There is a particular comfort that comes with returning to a familiar place.

When I was a kid we went back to the same hotel on a Spanish Island every year at least once. The staff knew us, they commented on how much my brother and I had grown each time, they let us know when our favorite dishes were on the menu.

It made us feel important, like young VIPs taking this resort by storm. It was like a second home but hotter, nicer and about 400 times more expensive than a normal life.

Coming back to New York is nothing like that. But it does feel strangely like a kind of home.

The past few weeks I’ve spent with family, boyfriend, friends. I’ve been eating, sleeping, chilling – basically a short-term hibernation in preparation for New York insanity.

Any thoughts of what it would be like to BE here again were far off, and I wasn’t ready to admit to or commit to the fact that it was happening.

It was only when my boyfriend dropped me at Terminal 2 in Dublin Airport last weekend and drove away that it really sank in. I stared at the departures board for about 30 seconds blinking back the panic tears and telling myself not to panic or freak out or die.

Then with great ease and this overwhelming sense of familiarity, I checked in. I passed through security. I breezed through customs.

“Is this your first entry on this visa, ma’am?” Why, yes sir, it is. “And what is it that you do?” Why, I’m a journalist, sir.

Stamp stamp stamp, and I’m all set. Easy.

I had booked an exit seat because I’ve done this journey three times so I’m basically a pro and I’ll need that sweet legroom. I have downloaded a ton of movies on my laptop in case I’ve seen all the ones Aer Lingus are showing. I take my shoes off. I’m nailing it.

We land in JFK and I know exactly where I’m going. I make the cab driver use GPS and tell him which route I take ‘cos I’m basically a local, man.

Then the cab pulls up outside my old apartment and my heart cramps. I take out my keys. I enter the building – not before dragging my five ton suitcase up the tower of ice/snow death steps. My old roommate and current replacement human are out in the city so the place is dark. It’s got the same furniture. The same smells. There’s a new blender and a huge TV.

And my old room is full of someone else’s stuff. Of course I know them both well – we’ve all been friends for a billion years so it’s not a stranger situation, but it still feels like a strange dream.

I call them straight away, get the address of the bar where they’re at and run for the subway. And it’s like I never left.
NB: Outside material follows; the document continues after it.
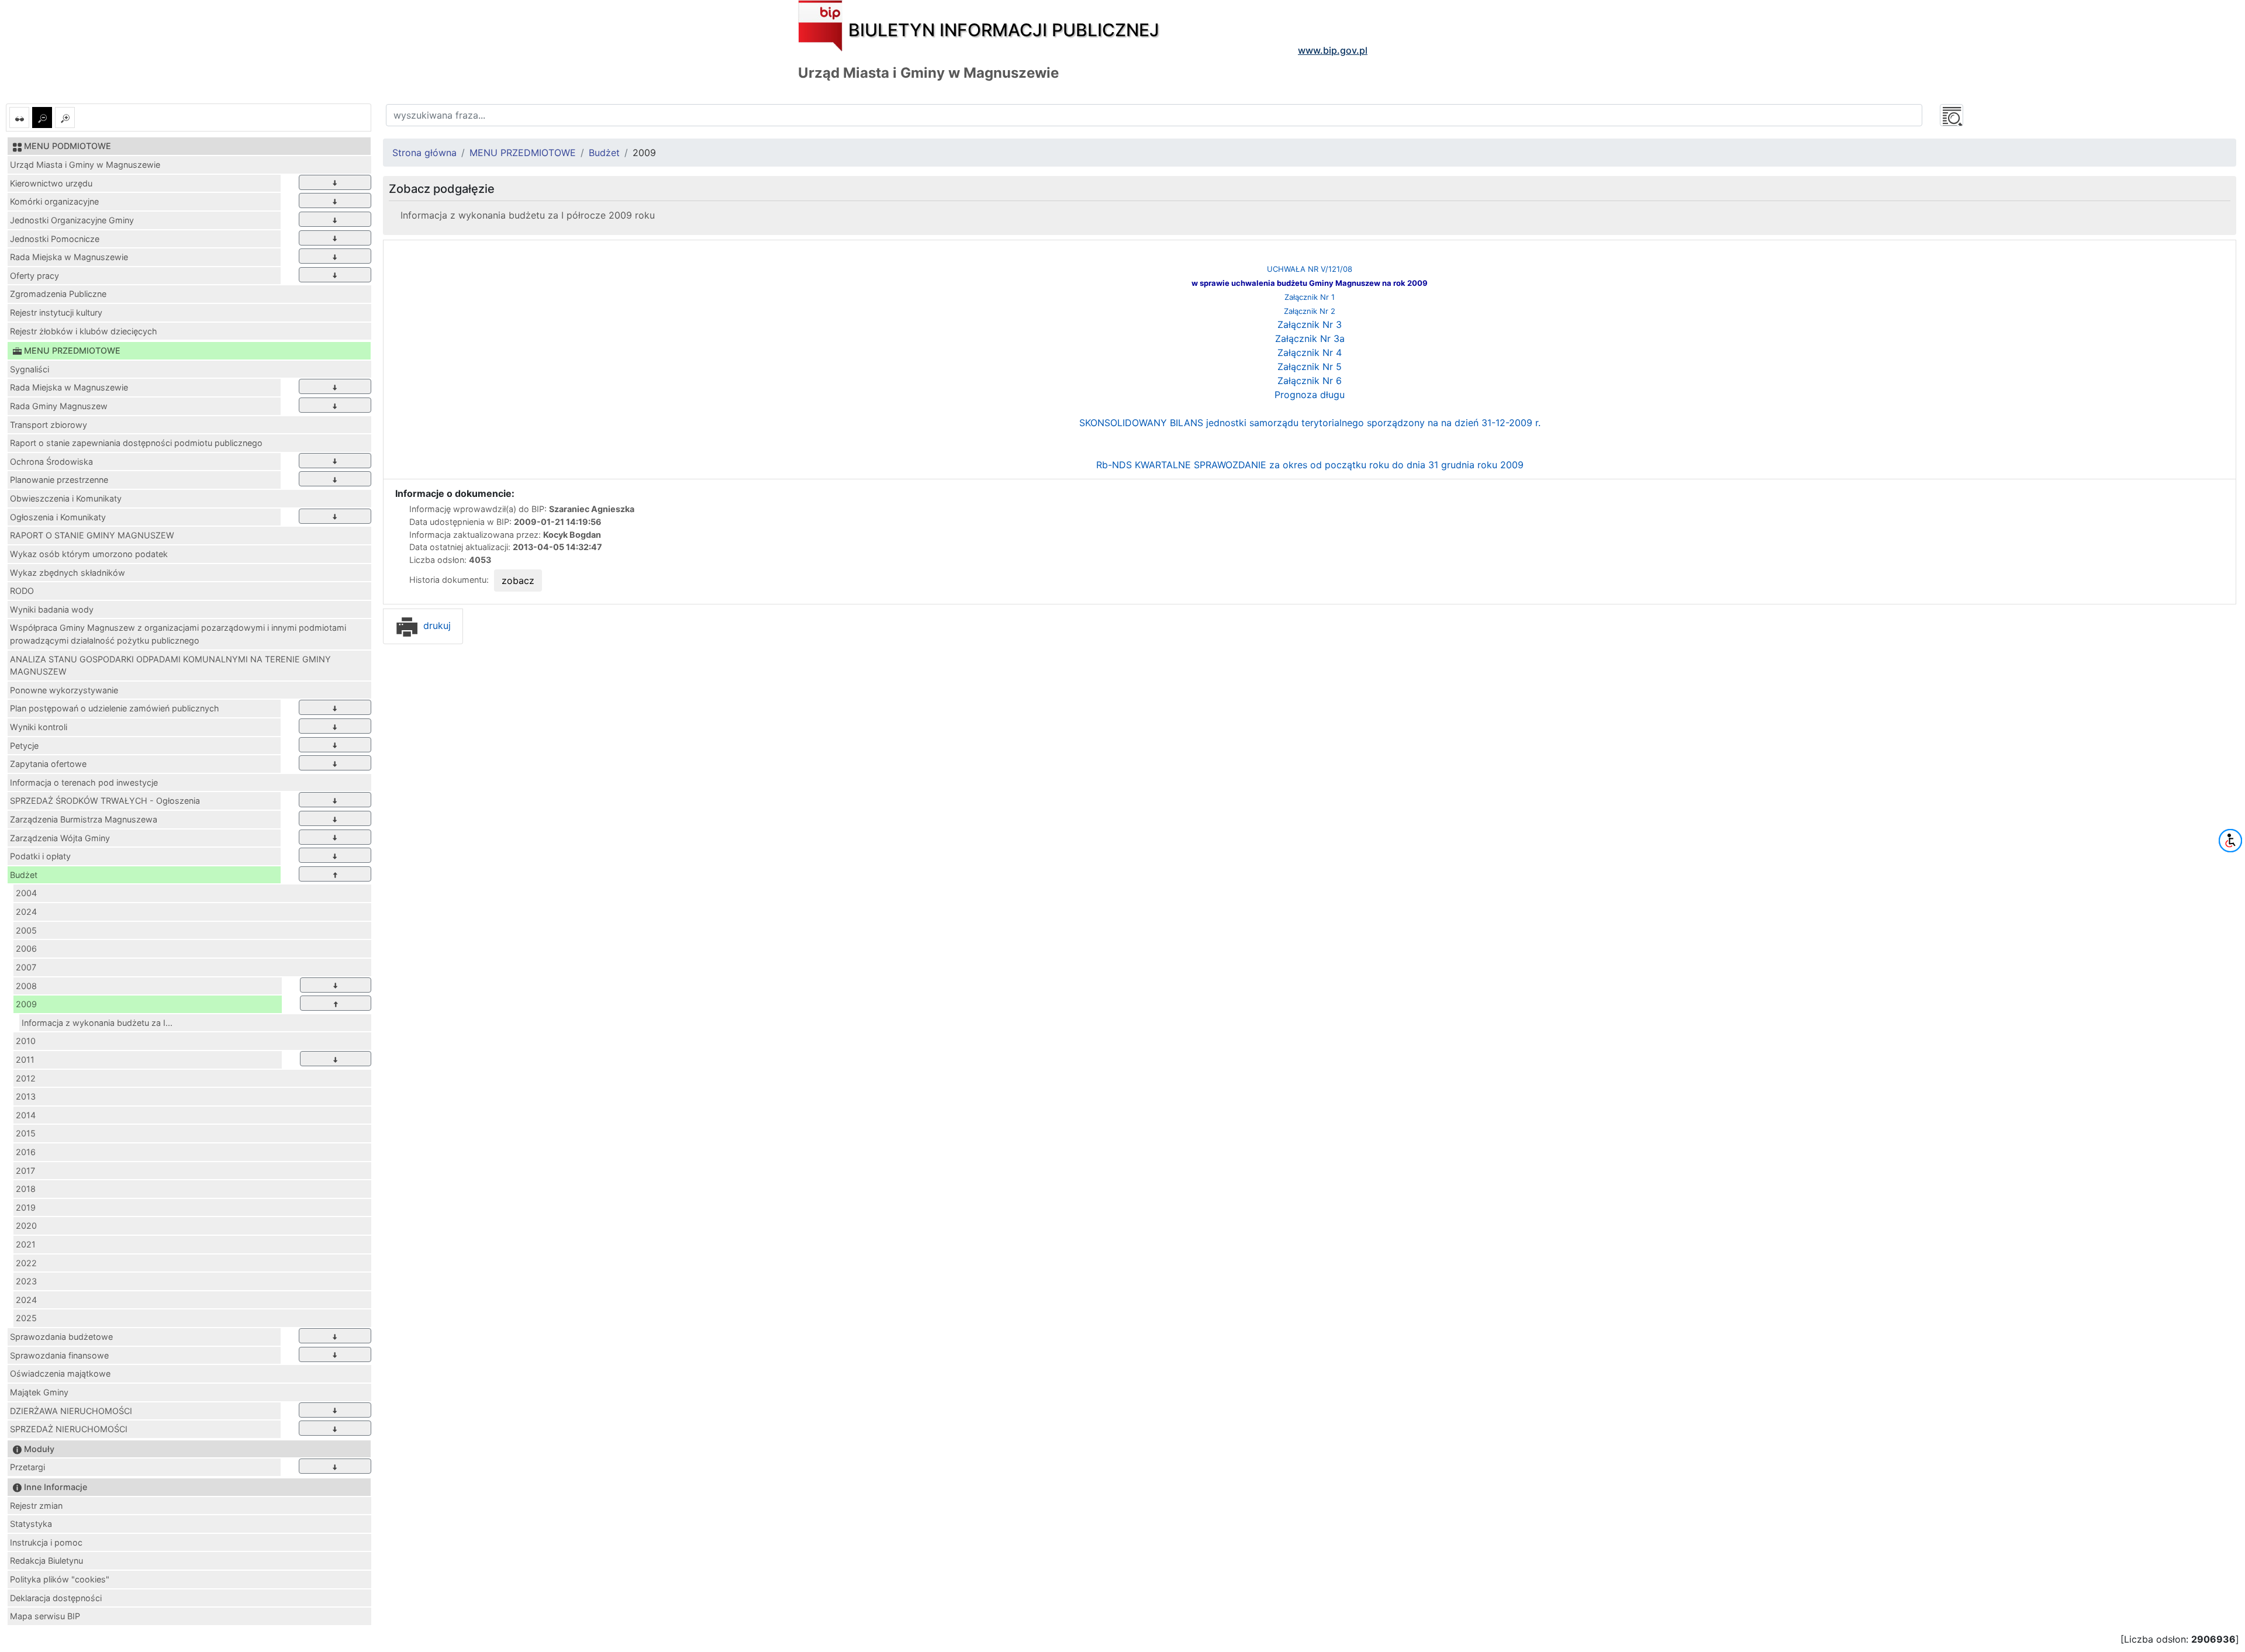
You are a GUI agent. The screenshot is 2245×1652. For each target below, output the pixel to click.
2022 (26, 1263)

I miss the M Train, grab the L and change to the F. I walk north on Essex, take a left on Houston, cross on Allen and arrive at the Late Late Bar – an Irish bar, no less – and it’s full of Irish people. Like I said, it’s a lot like coming home.

A typically New York night of hilarity and silliness ensues. We go from bar to bar following the nose of one man who happens to know every bartender in the East Village and manages to wrangle free shots out of every last one of them. It’s the only way to drink in New York without spending $200 per night.

We stumble home at 2 a.m. which is NOT CRAZY but is the equivalent of 7 a.m. Irish time so I’m destroyed. I wake up with a pleasantly familiar dull headache and the winter sun is literally blinding me. There’s no hangover like a New York hangover.

And so it has begun. I’ve already made new friends, eaten pizza three times and become extremely dehydrated. I’ve agreed to help someone set up a new food blog. I’ve applied for a bartending job. Perhaps several bartending jobs?

Lord knows I could use the cash, and bartending is arguably just as fun – if not MORE fun – than bar-crawling. And I’ve only been here for 24 hours.

It all comes flooding back so quickly. I’m already reluctant to head into the city in spite of the fact that I really have to get a phone and set up a bank account and become a functioning member of society.

I’m just not bothered because Manhattan is such a trek and I can’t break out of that Brooklynite mind-set of being so “over” Manhattan because Times Square is for tourists and I’m a resident. Hear that?! A RESIDENT. Finally.

But I know as soon as I step off this train into the freezing cold blue sky and white snow and grey dirt of Manhattan that my love for it all will come flooding back too.

The thing about coming back to New York that makes this time so much less scary and stressful than the first time is hard to define. It’s not as simple as returning to any old city where knowing how the trains work and what the language is makes life so much easier. It’s not as personal as being a little older and wiser or the fact that I have a plan and some actual savings this time around.

It’s actually got nothing to do with me.

It’s because New York is so much more than a city. It’s an old, really unhinged friend who gets sick in your handbag and forgets your birthday but makes you feel incredible because you somehow manage to maintain a lasting friendship in spite of their mental and emotional instability. It’s a challenge that you come back to conquer again and again.

In so many ways that are typical of standard domestic chaos, it is very much like coming back to my second home.